→ PASSAGE FOR REVIEW
The Moerane Commission of Inquiry, which is investigating political killings in KwaZulu-Natal, is nothing more than a storytelling exercise, former police commissioner Bheki Cele says.

“I don’t know why the commission was established. So Cele shot his sister and now what? You tell the story and then what? I don’t know what the aim and the contribution of the commission is, except to tell us a story,” he said.

Most of the “stories” the commission would hear had already been in the public domain for years, he told City Press. Cele is former eThekwini ANC chairperson, is an ANC national executive committee member and is deputy minister of agriculture, forestry and fisheries.

He said Police Minister Fikile Mbalula’s attempt to bring various branches of the police to bear on the problem of political killings was more valuable than the commission. “There is one thing that stops people from committing crimes, and that is finding the people who are committing the crimes. Once people see arrests, they will lose their appetite to commit those crimes because there are consequences,” he said.

Cele attributed the killings to a toxic political environment and to inadequate policing efforts. “Toxic because we have learnt to hold on to power at all costs, including [by] killing [people].” The province has become a battleground in the run-up to the ANC’s December elective conference.

→ DATA EXTRACT

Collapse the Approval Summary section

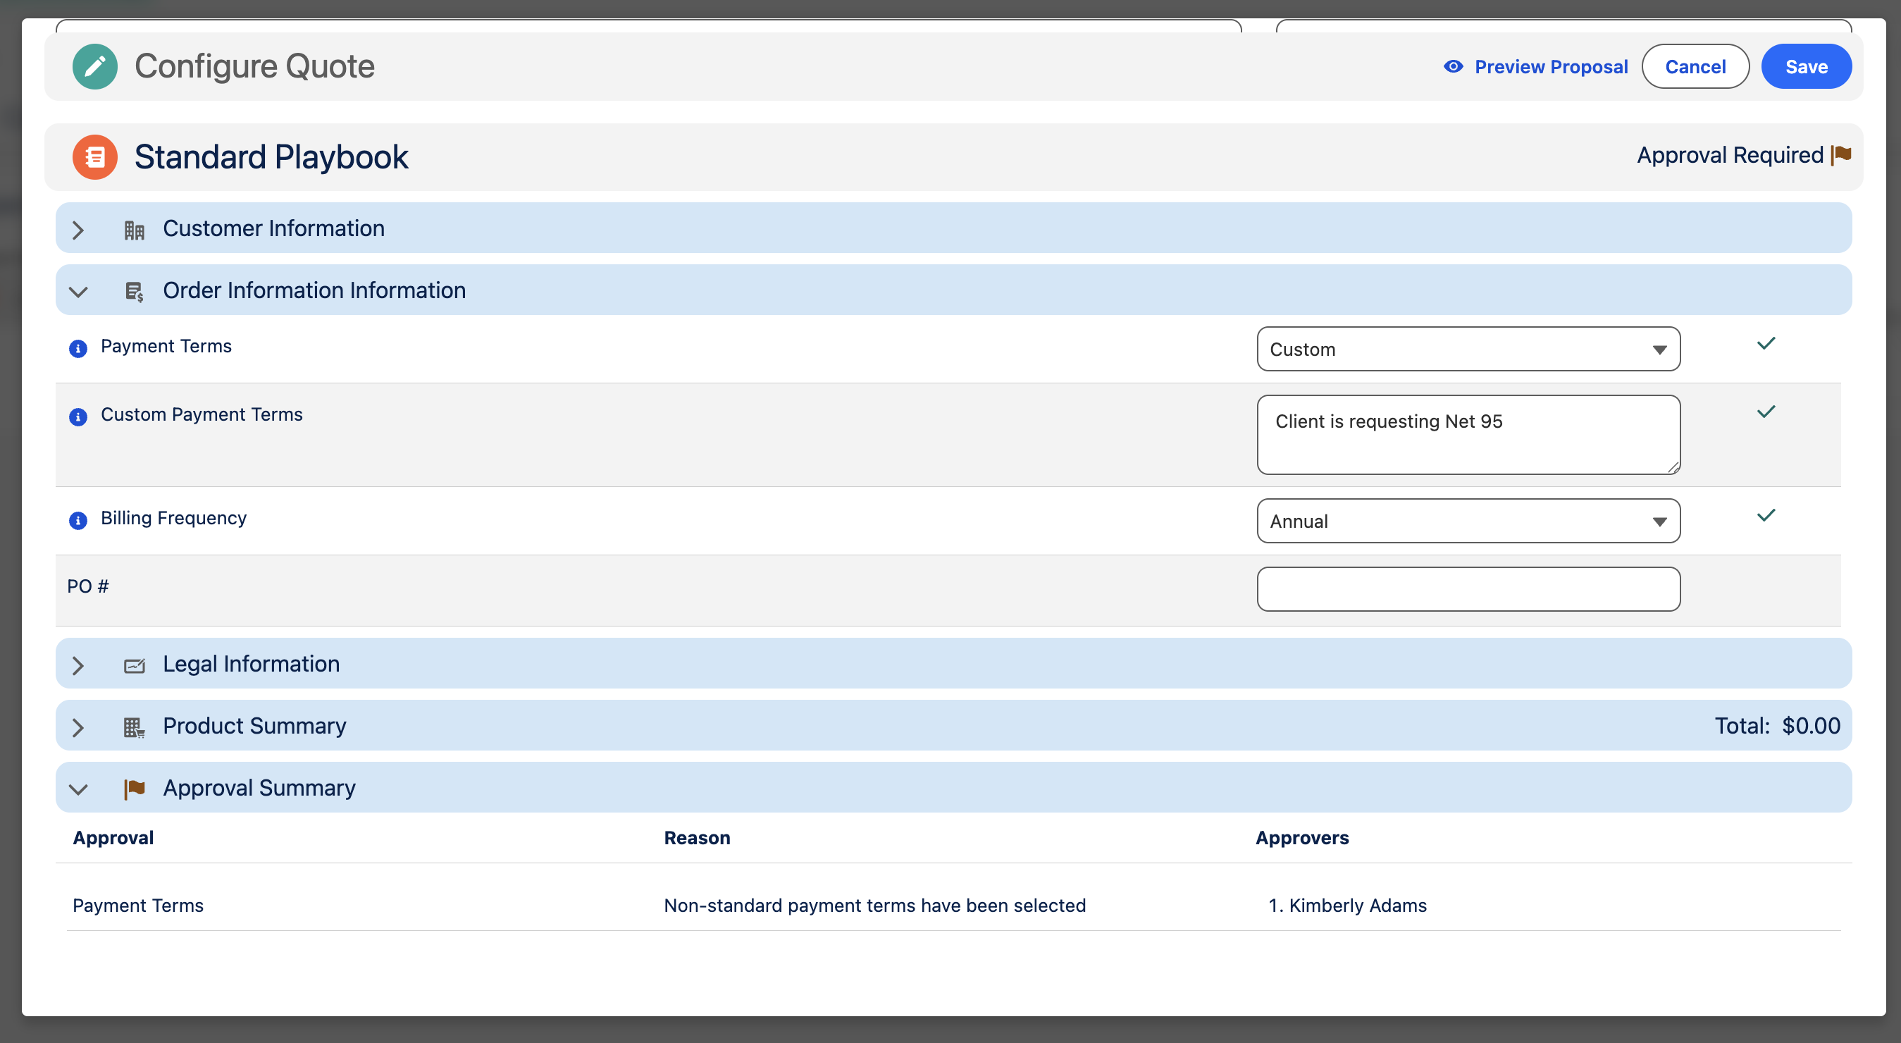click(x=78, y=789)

* * *

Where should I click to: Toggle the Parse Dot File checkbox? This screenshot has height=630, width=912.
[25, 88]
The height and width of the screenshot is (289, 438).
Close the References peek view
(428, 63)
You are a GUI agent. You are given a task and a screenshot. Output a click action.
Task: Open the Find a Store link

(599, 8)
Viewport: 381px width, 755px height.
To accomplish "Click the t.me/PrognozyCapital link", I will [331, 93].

---

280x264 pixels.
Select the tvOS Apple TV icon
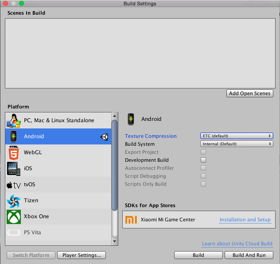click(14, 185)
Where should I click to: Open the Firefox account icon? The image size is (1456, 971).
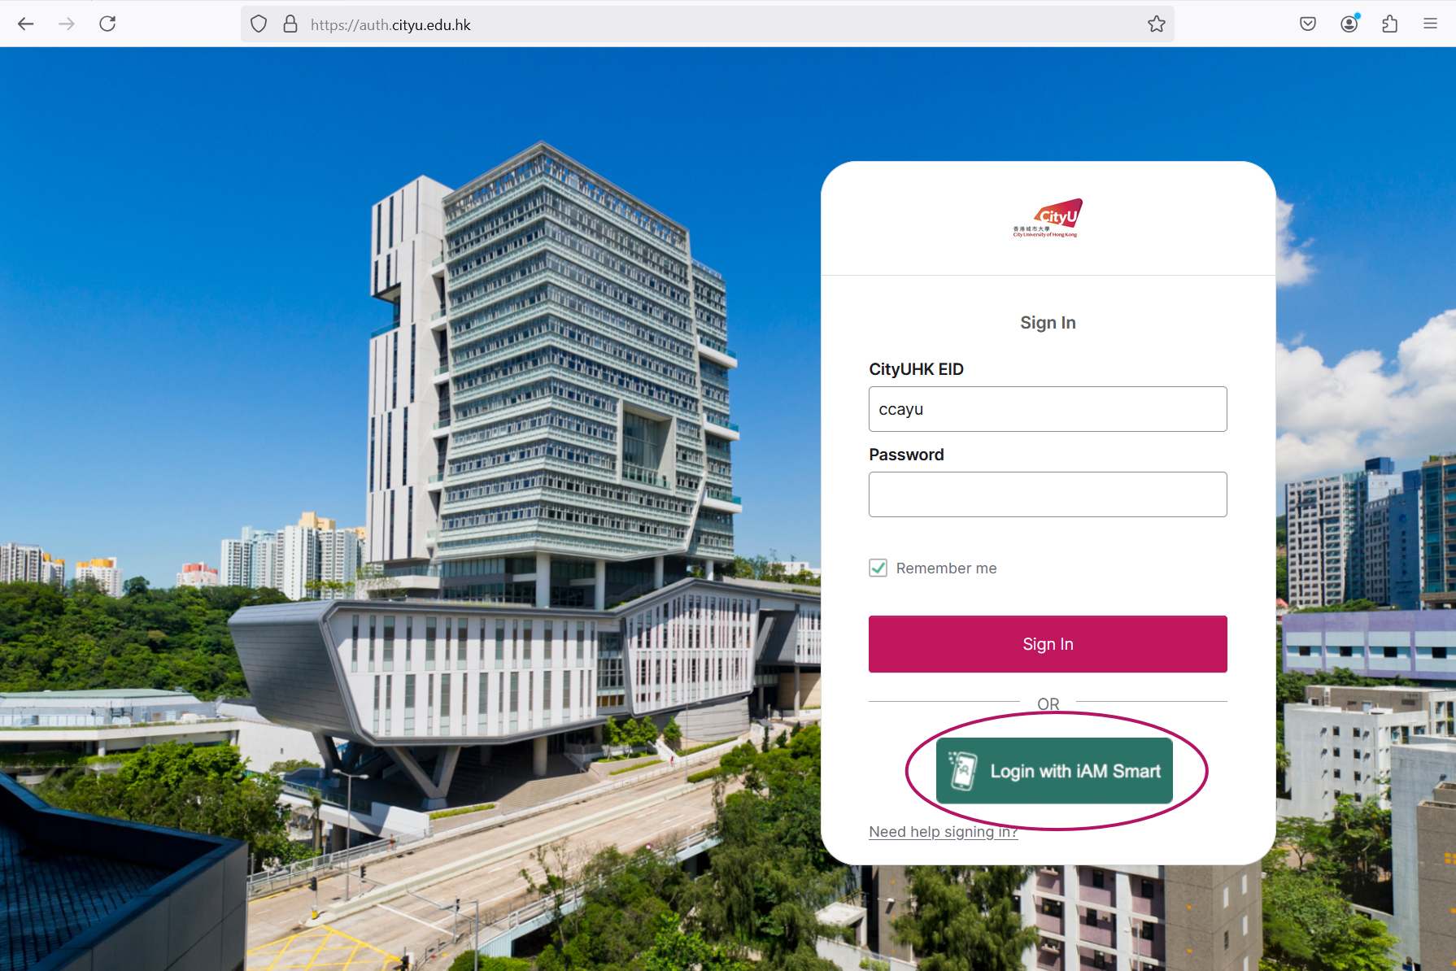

→ TASK OBJECTIVE
Retype the article on the Moerane Commission word for word, starting with "Most of the" and going on through "forestry and fisheries.".

→ RESULT
Most of the “stories” the commission would hear had already been in the public domain for years, he told City Press. Cele is former eThekwini ANC chairperson, is an ANC national executive committee member and is deputy minister of agriculture, forestry and fisheries.